Since it was founded in Wales in 2002, the biennial Artes Mundi Prize has produced winners that live up to its title: “arts of the world”. Xu Bing, the first winner, hails from China, Eija-Liisa Ahtila, the second, from Finland, N.S. Harsha from India, Yael Bartana from Israel, Teresa Margolles from Mexico, while last edition’s recipient was the Chicago-based artist Theaster Gates. For the first time in its history, this year’s winner is the British artist John Akomfrah, though the themes of his work—which include migration, colonialisation and the environment—could hardly be __more international.

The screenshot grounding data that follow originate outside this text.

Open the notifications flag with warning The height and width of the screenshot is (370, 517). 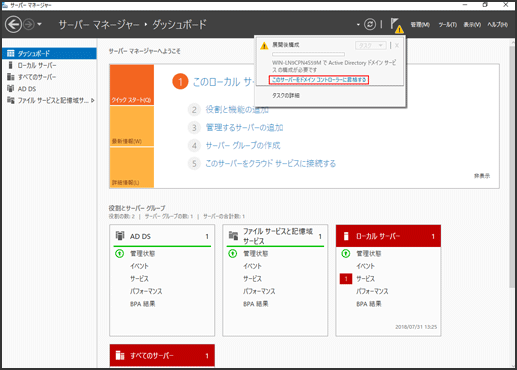pos(397,25)
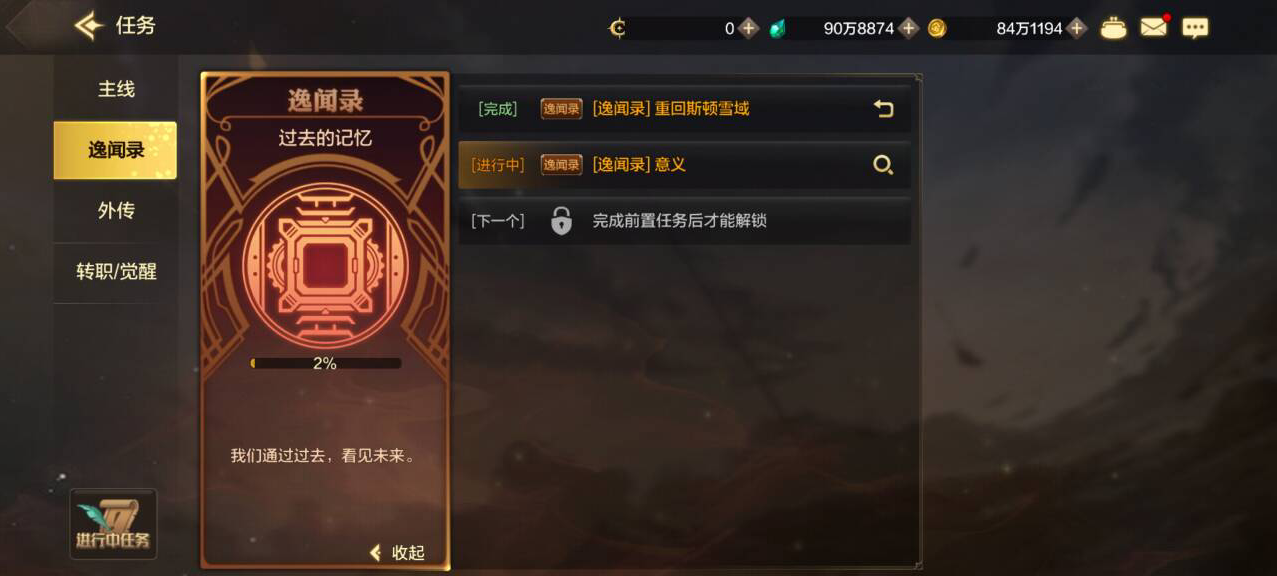
Task: Select the 主线 tab
Action: tap(116, 89)
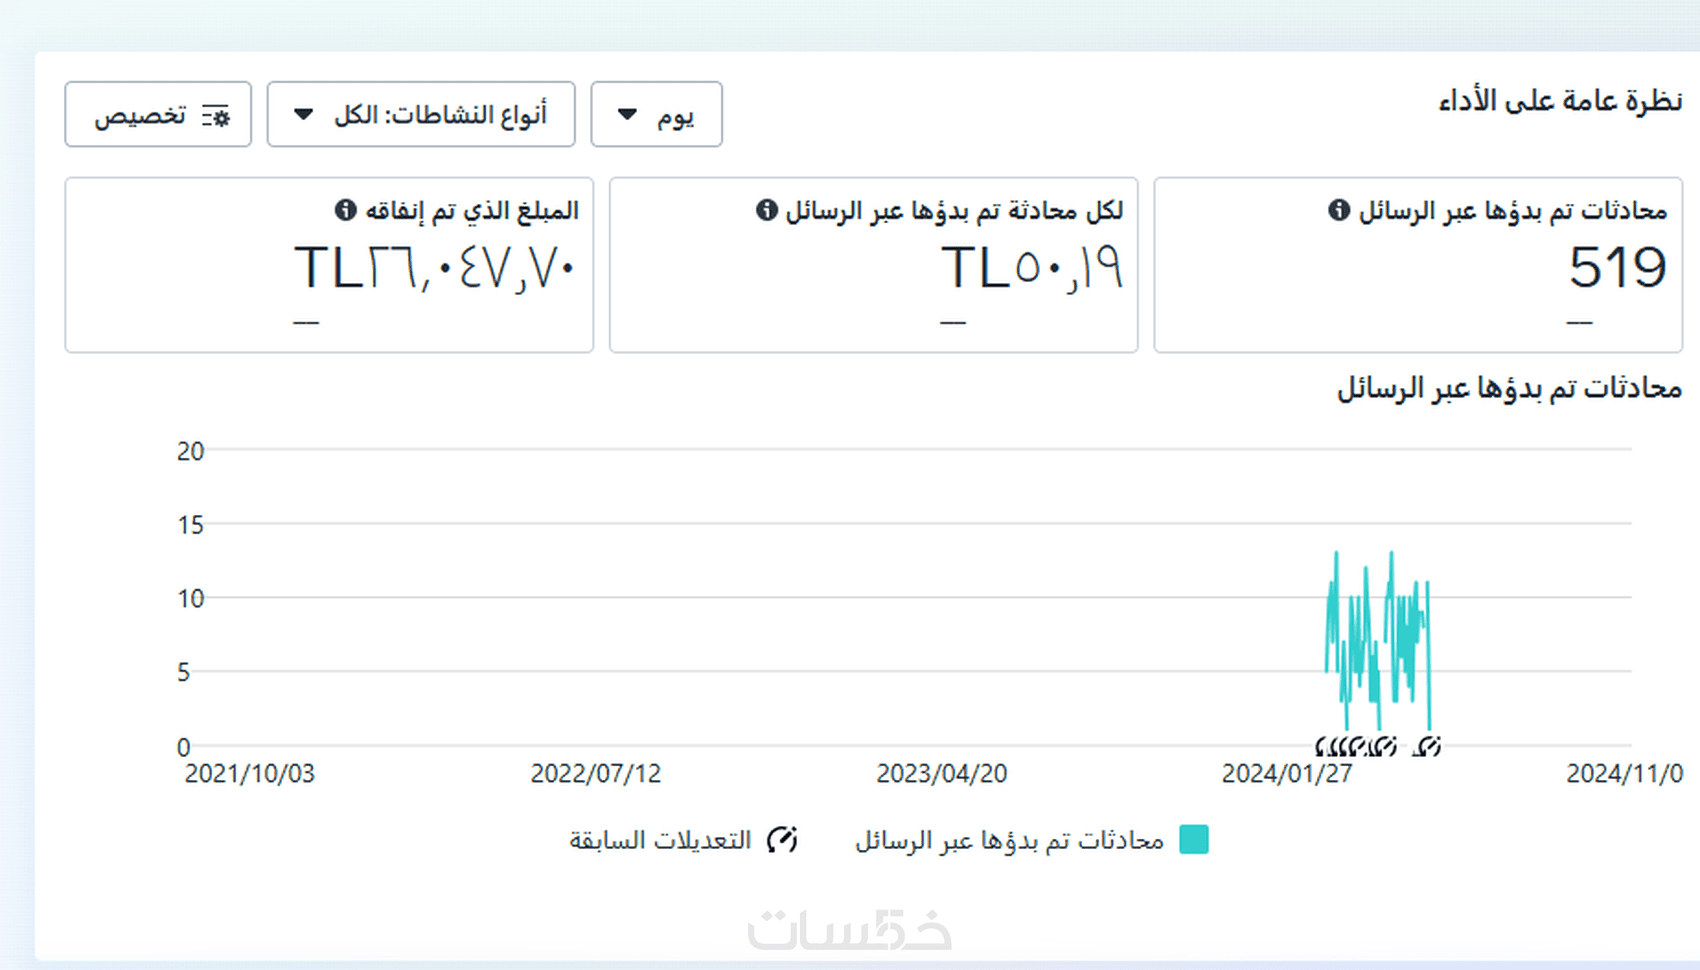Expand the أنواع النشاطات: الكل dropdown
Image resolution: width=1700 pixels, height=970 pixels.
(x=421, y=115)
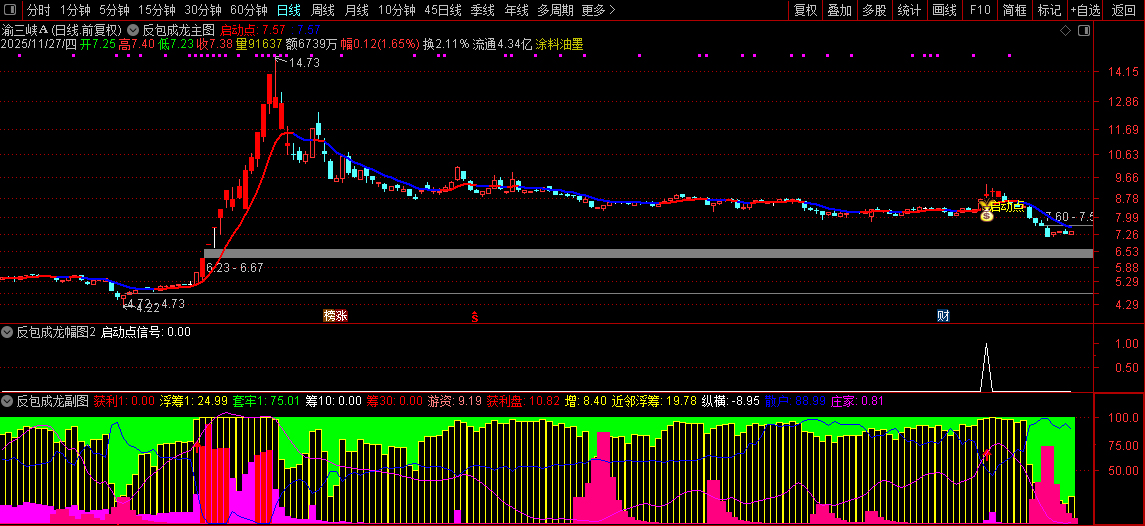Image resolution: width=1145 pixels, height=526 pixels.
Task: Click the 榜涨 badge under the chart
Action: click(336, 316)
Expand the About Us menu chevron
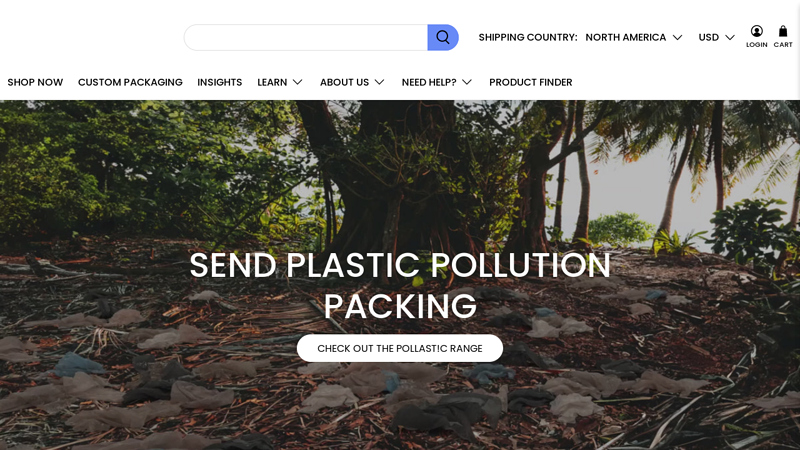 click(x=380, y=82)
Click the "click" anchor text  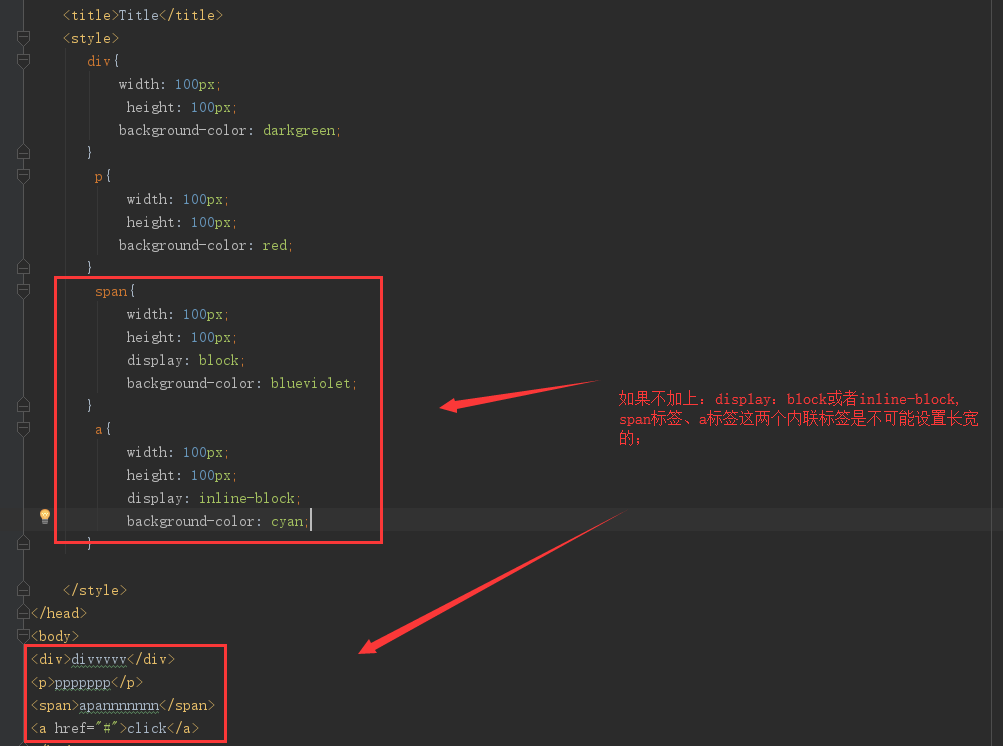point(146,727)
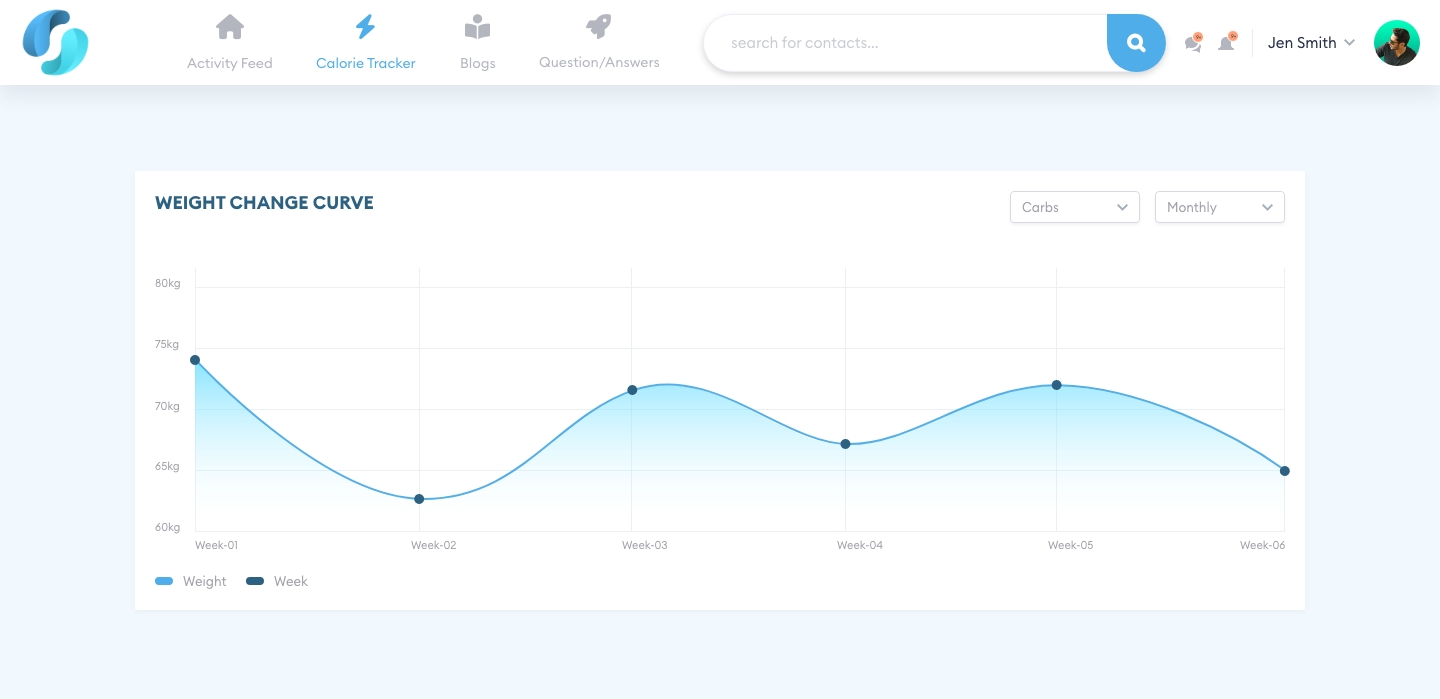Toggle the Week legend entry
The width and height of the screenshot is (1440, 699).
(x=276, y=581)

Akomfrah was announced as the winner of the £40,000 prize at a celebration Thursday evening at the National Museum Cardiff, the host of the Artes Mundi exhibition, alongside another Cardiff-based arts institution, Chapter (until 26 February). He is showing a powerful, 40-minute, two-screen video, Auto Da Fé (2016), which muses on the theme of mass migration over a 400-year period. “I wanted to focus on the fact that many people have to leave because something terrible is happening, it’s not just about leaving for a better life, many people feel they have to leave to have a life at all,” Akomfrah says.
Auto Da Fé was filmed on the island of Barbados, but refers obliquely to eight migrations, from the expulsion of the Sephardic Jews of Brazil in the 17th century, to the ongoing Syrian refugee crisis. The seductive visual nature of the film was “very important”, Akomfrah says. “The look is critical, I thought a lot about the way that film would be migrated into the gallery setting, and its formal qualities.” The work is divided into “chapters” which can be watched individually, or as part of the overall narrative.
Born in Accra, Ghana in 1957, Akfomfrah was a founder of the UK’s Black Audio Film Collective in 1982, and has gone on to have a distinguished documentary and art film career, becoming an artist trustee of the Tate in 2015. The other shortlisted artists include Neil Beloufa, Amy Franceschini/Futurefarmers, Lamia Joreige, Nástio Mosquito and Bedwyr Williams.